• How to complete this task:
When you write the records again, keep every line exactly as it was.

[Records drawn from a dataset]

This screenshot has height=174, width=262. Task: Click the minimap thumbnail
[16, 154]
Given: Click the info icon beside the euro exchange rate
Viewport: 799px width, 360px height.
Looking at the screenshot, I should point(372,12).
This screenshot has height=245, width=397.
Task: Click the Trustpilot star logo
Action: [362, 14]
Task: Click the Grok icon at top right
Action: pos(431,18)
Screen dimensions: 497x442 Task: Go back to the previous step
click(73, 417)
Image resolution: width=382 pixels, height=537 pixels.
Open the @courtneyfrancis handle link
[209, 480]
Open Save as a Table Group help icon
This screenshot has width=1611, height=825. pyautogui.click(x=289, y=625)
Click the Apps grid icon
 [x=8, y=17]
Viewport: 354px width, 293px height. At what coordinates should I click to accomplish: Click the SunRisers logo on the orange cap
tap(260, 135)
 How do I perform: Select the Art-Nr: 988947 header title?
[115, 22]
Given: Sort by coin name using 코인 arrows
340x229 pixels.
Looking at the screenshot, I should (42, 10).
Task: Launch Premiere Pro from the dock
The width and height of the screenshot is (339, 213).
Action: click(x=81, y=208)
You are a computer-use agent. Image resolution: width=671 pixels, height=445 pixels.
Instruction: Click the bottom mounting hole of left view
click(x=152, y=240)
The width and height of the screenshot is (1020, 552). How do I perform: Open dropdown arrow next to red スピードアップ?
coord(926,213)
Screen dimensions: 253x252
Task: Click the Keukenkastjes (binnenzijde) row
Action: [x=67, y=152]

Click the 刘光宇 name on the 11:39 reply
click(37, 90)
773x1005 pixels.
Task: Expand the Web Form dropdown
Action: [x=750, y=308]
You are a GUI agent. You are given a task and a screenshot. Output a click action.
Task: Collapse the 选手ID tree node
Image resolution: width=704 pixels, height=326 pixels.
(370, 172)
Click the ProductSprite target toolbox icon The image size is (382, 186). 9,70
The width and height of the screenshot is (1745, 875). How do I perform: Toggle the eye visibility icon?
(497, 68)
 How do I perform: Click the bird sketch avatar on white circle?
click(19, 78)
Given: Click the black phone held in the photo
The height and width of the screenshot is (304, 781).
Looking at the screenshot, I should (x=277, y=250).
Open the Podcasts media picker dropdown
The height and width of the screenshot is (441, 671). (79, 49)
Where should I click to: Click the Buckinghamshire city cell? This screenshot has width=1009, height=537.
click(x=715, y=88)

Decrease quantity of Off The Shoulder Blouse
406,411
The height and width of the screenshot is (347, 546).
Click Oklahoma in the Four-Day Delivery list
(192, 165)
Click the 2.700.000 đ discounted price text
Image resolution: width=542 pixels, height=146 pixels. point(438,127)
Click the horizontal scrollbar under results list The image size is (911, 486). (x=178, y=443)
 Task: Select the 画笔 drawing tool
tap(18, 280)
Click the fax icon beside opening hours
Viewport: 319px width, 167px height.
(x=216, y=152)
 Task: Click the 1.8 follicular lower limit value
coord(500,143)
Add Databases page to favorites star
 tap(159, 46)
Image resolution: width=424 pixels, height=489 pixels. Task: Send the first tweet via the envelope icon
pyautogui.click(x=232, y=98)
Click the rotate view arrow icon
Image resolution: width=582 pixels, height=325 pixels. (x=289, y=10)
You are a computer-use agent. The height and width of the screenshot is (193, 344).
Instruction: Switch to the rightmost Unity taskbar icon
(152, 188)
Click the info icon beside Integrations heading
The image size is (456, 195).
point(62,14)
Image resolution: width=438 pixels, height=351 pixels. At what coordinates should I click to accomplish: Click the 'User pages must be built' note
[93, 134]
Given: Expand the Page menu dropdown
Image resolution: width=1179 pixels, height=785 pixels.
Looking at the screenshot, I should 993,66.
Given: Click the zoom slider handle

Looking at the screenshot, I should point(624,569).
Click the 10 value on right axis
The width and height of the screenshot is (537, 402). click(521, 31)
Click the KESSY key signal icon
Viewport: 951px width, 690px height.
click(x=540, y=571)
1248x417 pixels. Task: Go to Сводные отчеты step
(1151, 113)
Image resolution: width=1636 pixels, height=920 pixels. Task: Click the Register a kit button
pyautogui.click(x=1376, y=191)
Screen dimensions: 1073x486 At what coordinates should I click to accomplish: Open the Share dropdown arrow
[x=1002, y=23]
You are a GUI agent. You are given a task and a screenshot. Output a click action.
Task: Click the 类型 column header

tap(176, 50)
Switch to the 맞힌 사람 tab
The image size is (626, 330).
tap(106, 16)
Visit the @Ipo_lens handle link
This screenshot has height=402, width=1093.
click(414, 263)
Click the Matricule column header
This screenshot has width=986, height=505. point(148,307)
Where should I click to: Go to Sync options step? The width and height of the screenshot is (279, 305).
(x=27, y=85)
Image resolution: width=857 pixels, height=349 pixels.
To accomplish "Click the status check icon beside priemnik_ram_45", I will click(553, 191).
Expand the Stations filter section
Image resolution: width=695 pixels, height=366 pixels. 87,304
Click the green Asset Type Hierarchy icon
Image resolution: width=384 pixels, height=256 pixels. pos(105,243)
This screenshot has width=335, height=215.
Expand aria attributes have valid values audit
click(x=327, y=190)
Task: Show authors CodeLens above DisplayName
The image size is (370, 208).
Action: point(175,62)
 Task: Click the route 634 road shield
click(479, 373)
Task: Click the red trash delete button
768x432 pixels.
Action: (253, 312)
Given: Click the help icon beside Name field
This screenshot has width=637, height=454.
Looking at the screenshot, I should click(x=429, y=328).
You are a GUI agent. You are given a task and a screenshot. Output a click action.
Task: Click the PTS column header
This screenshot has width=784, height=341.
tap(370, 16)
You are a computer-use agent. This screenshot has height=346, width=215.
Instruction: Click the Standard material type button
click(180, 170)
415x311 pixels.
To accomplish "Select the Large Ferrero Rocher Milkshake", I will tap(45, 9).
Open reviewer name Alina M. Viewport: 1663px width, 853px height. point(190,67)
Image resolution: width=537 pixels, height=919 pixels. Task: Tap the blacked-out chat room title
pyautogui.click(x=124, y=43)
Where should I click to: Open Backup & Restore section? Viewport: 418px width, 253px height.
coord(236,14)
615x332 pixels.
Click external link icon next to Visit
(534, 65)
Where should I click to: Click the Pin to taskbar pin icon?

• Answer below:
This screenshot has height=174, width=262. Task: Click the minimap thumbnail
[16, 154]
Given: Click the info icon beside the euro exchange rate
Viewport: 799px width, 360px height.
Looking at the screenshot, I should point(372,12).
This screenshot has height=245, width=397.
Task: Click the Trustpilot star logo
Action: [362, 14]
Task: Click the Grok icon at top right
Action: pos(431,18)
Screen dimensions: 497x442 Task: Go back to the previous step
click(73, 417)
Image resolution: width=382 pixels, height=537 pixels.
Open the @courtneyfrancis handle link
[209, 480]
Open Save as a Table Group help icon
This screenshot has width=1611, height=825. pyautogui.click(x=289, y=625)
Click the Apps grid icon
 [x=8, y=17]
Viewport: 354px width, 293px height. At what coordinates should I click to accomplish: Click the SunRisers logo on the orange cap
tap(260, 135)
 How do I perform: Select the Art-Nr: 988947 header title?
[115, 22]
Given: Sort by coin name using 코인 arrows
340x229 pixels.
Looking at the screenshot, I should (42, 10).
Task: Launch Premiere Pro from the dock
The width and height of the screenshot is (339, 213).
Action: click(x=81, y=208)
You are a computer-use agent. Image resolution: width=671 pixels, height=445 pixels.
Instruction: Click the bottom mounting hole of left view
click(x=152, y=240)
The width and height of the screenshot is (1020, 552). How do I perform: Open dropdown arrow next to red スピードアップ?
coord(926,213)
Screen dimensions: 253x252
Task: Click the Keukenkastjes (binnenzijde) row
Action: [x=67, y=152]

Click the 刘光宇 name on the 11:39 reply
click(37, 90)
773x1005 pixels.
Task: Expand the Web Form dropdown
Action: [x=750, y=308]
You are a GUI agent. You are given a task and a screenshot. Output a click action.
Task: Collapse the 选手ID tree node
Image resolution: width=704 pixels, height=326 pixels.
(370, 172)
Click the ProductSprite target toolbox icon The image size is (382, 186). 9,70
The width and height of the screenshot is (1745, 875). How do I perform: Toggle the eye visibility icon?
(497, 68)
 How do I perform: Click the bird sketch avatar on white circle?
click(19, 78)
Given: Click the black phone held in the photo
The height and width of the screenshot is (304, 781).
Looking at the screenshot, I should (x=277, y=250).
Open the Podcasts media picker dropdown
The height and width of the screenshot is (441, 671). (79, 49)
Where should I click to: Click the Buckinghamshire city cell? This screenshot has width=1009, height=537.
click(x=715, y=88)

Decrease quantity of Off The Shoulder Blouse
406,411
The height and width of the screenshot is (347, 546).
Click Oklahoma in the Four-Day Delivery list
(192, 165)
Click the 2.700.000 đ discounted price text
Image resolution: width=542 pixels, height=146 pixels. point(438,127)
Click the horizontal scrollbar under results list The image size is (911, 486). (x=178, y=443)
 Task: Select the 画笔 drawing tool
tap(18, 280)
Click the fax icon beside opening hours
Viewport: 319px width, 167px height.
(x=216, y=152)
 Task: Click the 1.8 follicular lower limit value
coord(500,143)
Add Databases page to favorites star
 tap(159, 46)
Image resolution: width=424 pixels, height=489 pixels. Task: Send the first tweet via the envelope icon
pyautogui.click(x=232, y=98)
Click the rotate view arrow icon
Image resolution: width=582 pixels, height=325 pixels. (x=289, y=10)
You are a computer-use agent. The height and width of the screenshot is (193, 344).
Instruction: Switch to the rightmost Unity taskbar icon
(152, 188)
Click the info icon beside Integrations heading
The image size is (456, 195).
point(62,14)
Image resolution: width=438 pixels, height=351 pixels. At what coordinates should I click to accomplish: Click the 'User pages must be built' note
[93, 134]
Given: Expand the Page menu dropdown
Image resolution: width=1179 pixels, height=785 pixels.
Looking at the screenshot, I should 993,66.
Given: Click the zoom slider handle

Looking at the screenshot, I should point(624,569).
Click the 10 value on right axis
The width and height of the screenshot is (537, 402). click(521, 31)
Click the KESSY key signal icon
Viewport: 951px width, 690px height.
click(x=540, y=571)
1248x417 pixels. Task: Go to Сводные отчеты step
(1151, 113)
Image resolution: width=1636 pixels, height=920 pixels. Task: Click the Register a kit button
pyautogui.click(x=1376, y=191)
Screen dimensions: 1073x486 At what coordinates should I click to accomplish: Open the Share dropdown arrow
[x=1002, y=23]
You are a GUI agent. You are given a task and a screenshot. Output a click action.
Task: Click the 类型 column header

tap(176, 50)
Switch to the 맞힌 사람 tab
The image size is (626, 330).
tap(106, 16)
Visit the @Ipo_lens handle link
This screenshot has height=402, width=1093.
click(414, 263)
Click the Matricule column header
This screenshot has width=986, height=505. point(148,307)
Where should I click to: Go to Sync options step? The width and height of the screenshot is (279, 305).
(x=27, y=85)
Image resolution: width=857 pixels, height=349 pixels.
To accomplish "Click the status check icon beside priemnik_ram_45", I will click(553, 191).
Expand the Stations filter section
Image resolution: width=695 pixels, height=366 pixels. 87,304
Click the green Asset Type Hierarchy icon
Image resolution: width=384 pixels, height=256 pixels. pos(105,243)
This screenshot has width=335, height=215.
Expand aria attributes have valid values audit
click(x=327, y=190)
Task: Show authors CodeLens above DisplayName
The image size is (370, 208).
Action: point(175,62)
 Task: Click the route 634 road shield
click(479, 373)
Task: Click the red trash delete button
768x432 pixels.
Action: (253, 312)
Given: Click the help icon beside Name field
This screenshot has width=637, height=454.
Looking at the screenshot, I should click(x=429, y=328).
You are a GUI agent. You are given a task and a screenshot. Output a click action.
Task: Click the PTS column header
This screenshot has width=784, height=341.
tap(370, 16)
You are a computer-use agent. This screenshot has height=346, width=215.
Instruction: Click the Standard material type button
click(180, 170)
415x311 pixels.
To accomplish "Select the Large Ferrero Rocher Milkshake", I will tap(45, 9).
Open reviewer name Alina M. Viewport: 1663px width, 853px height. point(190,67)
Image resolution: width=537 pixels, height=919 pixels. Task: Tap the blacked-out chat room title
pyautogui.click(x=124, y=43)
Where should I click to: Open Backup & Restore section? Viewport: 418px width, 253px height.
coord(236,14)
615x332 pixels.
Click external link icon next to Visit
(534, 65)
Where should I click to: Click the Pin to taskbar pin icon?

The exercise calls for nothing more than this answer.